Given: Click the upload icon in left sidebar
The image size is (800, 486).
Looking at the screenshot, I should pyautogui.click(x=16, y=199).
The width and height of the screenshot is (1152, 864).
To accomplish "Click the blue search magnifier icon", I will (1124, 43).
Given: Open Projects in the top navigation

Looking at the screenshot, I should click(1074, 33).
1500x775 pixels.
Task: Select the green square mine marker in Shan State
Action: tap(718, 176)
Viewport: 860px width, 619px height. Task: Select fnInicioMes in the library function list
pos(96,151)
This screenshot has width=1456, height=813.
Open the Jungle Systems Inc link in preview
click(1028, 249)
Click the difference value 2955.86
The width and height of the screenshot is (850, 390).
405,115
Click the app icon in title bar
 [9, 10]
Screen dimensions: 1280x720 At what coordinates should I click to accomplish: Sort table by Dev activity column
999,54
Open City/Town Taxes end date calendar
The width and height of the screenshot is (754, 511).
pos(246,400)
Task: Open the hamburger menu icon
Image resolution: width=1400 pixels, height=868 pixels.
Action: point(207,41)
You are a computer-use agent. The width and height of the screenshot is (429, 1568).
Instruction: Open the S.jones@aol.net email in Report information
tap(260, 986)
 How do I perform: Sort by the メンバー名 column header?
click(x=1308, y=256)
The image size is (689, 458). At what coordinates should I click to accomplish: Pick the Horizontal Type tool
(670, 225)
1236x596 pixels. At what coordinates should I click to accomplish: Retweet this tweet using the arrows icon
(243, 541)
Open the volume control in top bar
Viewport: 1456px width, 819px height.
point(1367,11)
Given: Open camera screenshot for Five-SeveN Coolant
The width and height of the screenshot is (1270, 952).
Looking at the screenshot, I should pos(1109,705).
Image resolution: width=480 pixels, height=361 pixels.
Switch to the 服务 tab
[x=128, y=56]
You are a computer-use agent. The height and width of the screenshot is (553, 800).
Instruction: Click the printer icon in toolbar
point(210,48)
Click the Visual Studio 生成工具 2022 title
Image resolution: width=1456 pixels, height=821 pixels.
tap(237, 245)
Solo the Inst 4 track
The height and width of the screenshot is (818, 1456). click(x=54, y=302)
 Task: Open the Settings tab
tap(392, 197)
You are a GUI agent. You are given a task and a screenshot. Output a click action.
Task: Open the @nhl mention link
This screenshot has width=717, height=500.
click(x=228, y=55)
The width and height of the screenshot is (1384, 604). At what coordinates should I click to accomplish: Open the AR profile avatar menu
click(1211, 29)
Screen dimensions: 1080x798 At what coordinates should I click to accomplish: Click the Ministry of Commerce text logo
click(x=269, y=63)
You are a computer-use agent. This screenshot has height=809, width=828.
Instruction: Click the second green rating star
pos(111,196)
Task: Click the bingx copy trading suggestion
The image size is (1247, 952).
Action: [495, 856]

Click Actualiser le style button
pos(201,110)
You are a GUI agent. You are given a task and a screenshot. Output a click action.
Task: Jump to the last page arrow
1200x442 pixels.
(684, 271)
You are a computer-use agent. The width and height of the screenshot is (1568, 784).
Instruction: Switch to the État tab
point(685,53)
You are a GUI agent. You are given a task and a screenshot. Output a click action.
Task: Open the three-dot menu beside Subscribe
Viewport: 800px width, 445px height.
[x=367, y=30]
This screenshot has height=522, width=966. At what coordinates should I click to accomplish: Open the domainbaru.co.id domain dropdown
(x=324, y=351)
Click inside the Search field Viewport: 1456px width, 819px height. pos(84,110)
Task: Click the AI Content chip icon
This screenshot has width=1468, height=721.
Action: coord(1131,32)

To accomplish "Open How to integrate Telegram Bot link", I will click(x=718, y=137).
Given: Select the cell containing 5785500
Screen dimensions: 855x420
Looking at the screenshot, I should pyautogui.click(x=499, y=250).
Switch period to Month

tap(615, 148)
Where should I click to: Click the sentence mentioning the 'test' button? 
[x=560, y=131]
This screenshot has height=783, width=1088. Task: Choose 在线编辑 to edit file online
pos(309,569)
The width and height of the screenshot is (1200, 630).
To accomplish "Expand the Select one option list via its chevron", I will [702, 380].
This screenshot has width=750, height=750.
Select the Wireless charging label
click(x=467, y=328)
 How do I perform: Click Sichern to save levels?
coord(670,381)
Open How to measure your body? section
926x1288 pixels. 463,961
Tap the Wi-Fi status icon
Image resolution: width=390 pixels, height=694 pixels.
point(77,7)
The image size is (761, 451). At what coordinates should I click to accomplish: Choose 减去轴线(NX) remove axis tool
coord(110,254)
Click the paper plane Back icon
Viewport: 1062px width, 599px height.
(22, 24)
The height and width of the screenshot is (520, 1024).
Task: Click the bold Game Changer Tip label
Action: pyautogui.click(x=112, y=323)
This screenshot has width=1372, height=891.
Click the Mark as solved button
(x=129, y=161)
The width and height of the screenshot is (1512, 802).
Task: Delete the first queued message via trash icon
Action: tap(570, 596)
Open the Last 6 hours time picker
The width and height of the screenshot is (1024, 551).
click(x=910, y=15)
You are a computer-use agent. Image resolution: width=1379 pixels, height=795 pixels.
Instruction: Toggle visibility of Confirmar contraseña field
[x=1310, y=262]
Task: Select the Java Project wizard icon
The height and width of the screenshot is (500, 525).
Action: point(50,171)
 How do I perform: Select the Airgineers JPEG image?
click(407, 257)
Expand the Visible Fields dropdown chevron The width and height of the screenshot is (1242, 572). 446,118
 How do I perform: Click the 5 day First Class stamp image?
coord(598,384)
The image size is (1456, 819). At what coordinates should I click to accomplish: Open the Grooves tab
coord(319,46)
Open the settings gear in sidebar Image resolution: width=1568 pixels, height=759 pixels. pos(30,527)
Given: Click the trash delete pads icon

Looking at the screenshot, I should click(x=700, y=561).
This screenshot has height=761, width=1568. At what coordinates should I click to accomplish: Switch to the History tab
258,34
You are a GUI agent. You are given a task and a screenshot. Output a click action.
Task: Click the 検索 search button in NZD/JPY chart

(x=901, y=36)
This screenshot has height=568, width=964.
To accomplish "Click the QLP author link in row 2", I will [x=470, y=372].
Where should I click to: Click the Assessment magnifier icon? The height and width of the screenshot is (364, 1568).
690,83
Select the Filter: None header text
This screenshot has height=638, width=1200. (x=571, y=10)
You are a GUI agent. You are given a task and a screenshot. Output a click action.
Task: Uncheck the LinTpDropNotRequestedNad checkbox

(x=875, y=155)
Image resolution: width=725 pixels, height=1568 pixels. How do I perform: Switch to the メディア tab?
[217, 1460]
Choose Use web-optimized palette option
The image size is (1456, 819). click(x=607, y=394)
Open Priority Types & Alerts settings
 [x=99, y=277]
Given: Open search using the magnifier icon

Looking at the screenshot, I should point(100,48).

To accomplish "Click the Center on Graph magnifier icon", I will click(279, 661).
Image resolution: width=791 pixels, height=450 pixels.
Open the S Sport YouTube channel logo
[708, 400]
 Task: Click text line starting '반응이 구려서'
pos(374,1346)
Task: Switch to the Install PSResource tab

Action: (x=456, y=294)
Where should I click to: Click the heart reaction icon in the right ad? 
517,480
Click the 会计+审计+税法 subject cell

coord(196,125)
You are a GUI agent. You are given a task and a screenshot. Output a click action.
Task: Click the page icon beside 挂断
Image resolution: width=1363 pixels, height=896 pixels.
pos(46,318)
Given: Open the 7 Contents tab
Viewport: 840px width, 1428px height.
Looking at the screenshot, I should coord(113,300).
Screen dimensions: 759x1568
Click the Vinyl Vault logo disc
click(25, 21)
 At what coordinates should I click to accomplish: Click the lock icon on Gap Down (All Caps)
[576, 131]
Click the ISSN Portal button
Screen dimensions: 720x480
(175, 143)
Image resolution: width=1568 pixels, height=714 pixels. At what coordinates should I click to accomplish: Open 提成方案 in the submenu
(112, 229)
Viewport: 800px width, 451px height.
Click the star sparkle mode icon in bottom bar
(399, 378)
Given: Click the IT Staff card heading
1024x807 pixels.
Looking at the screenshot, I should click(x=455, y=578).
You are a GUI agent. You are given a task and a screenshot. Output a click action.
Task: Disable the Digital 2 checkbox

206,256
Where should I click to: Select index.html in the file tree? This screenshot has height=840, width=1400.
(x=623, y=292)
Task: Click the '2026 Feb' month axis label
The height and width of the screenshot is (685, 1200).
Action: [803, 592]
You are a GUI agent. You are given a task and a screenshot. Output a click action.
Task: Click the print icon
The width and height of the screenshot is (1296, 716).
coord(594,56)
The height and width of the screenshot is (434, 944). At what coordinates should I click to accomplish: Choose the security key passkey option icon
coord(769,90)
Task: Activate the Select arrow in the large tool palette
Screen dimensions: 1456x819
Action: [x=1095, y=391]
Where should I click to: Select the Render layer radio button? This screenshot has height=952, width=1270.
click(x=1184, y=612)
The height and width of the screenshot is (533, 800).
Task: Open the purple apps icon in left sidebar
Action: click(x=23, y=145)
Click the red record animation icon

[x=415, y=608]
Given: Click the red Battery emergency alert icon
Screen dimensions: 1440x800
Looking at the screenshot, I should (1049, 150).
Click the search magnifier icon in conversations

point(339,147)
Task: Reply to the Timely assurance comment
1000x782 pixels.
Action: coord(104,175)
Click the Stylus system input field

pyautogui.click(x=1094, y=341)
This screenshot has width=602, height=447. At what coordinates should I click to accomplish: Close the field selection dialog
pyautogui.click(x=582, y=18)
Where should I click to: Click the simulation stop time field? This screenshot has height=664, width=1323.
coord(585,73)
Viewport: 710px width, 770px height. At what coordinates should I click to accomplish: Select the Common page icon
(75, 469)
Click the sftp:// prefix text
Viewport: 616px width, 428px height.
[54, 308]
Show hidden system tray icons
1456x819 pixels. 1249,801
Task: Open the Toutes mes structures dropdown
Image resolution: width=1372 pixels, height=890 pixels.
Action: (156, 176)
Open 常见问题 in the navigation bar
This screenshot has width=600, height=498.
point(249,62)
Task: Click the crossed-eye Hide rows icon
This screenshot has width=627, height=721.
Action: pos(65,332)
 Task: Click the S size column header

------------------------

Given problem =>
Begin at the line that has "Task: Open the hamburger menu icon" and stop after the line that has "pos(201,110)". Write out those lines of the material again, substituting "scanner" for "printer" and leaving everything else unchanged.

Answer for this exercise =>
Task: Open the hamburger menu icon
Image resolution: width=1400 pixels, height=868 pixels.
Action: point(207,41)
You are a computer-use agent. The width and height of the screenshot is (429, 1568).
Instruction: Open the S.jones@aol.net email in Report information
tap(260, 986)
 How do I perform: Sort by the メンバー名 column header?
click(x=1308, y=256)
The image size is (689, 458). At what coordinates should I click to accomplish: Pick the Horizontal Type tool
(670, 225)
1236x596 pixels. At what coordinates should I click to accomplish: Retweet this tweet using the arrows icon
(243, 541)
Open the volume control in top bar
Viewport: 1456px width, 819px height.
point(1367,11)
Given: Open camera screenshot for Five-SeveN Coolant
The width and height of the screenshot is (1270, 952).
Looking at the screenshot, I should pos(1109,705).
Image resolution: width=480 pixels, height=361 pixels.
Switch to the 服务 tab
[x=128, y=56]
You are a computer-use agent. The height and width of the screenshot is (553, 800).
Instruction: Click the scanner icon in toolbar
point(210,48)
Click the Visual Studio 生成工具 2022 title
Image resolution: width=1456 pixels, height=821 pixels.
tap(237, 245)
Solo the Inst 4 track
The height and width of the screenshot is (818, 1456). click(x=54, y=302)
 Task: Open the Settings tab
tap(392, 197)
You are a GUI agent. You are given a task and a screenshot. Output a click action.
Task: Open the @nhl mention link
This screenshot has width=717, height=500.
click(x=228, y=55)
The width and height of the screenshot is (1384, 604). At what coordinates should I click to accomplish: Open the AR profile avatar menu
click(1211, 29)
Screen dimensions: 1080x798 At what coordinates should I click to accomplish: Click the Ministry of Commerce text logo
click(x=269, y=63)
You are a computer-use agent. This screenshot has height=809, width=828.
Instruction: Click the second green rating star
pos(111,196)
Task: Click the bingx copy trading suggestion
The image size is (1247, 952).
Action: [495, 856]

Click Actualiser le style button
pos(201,110)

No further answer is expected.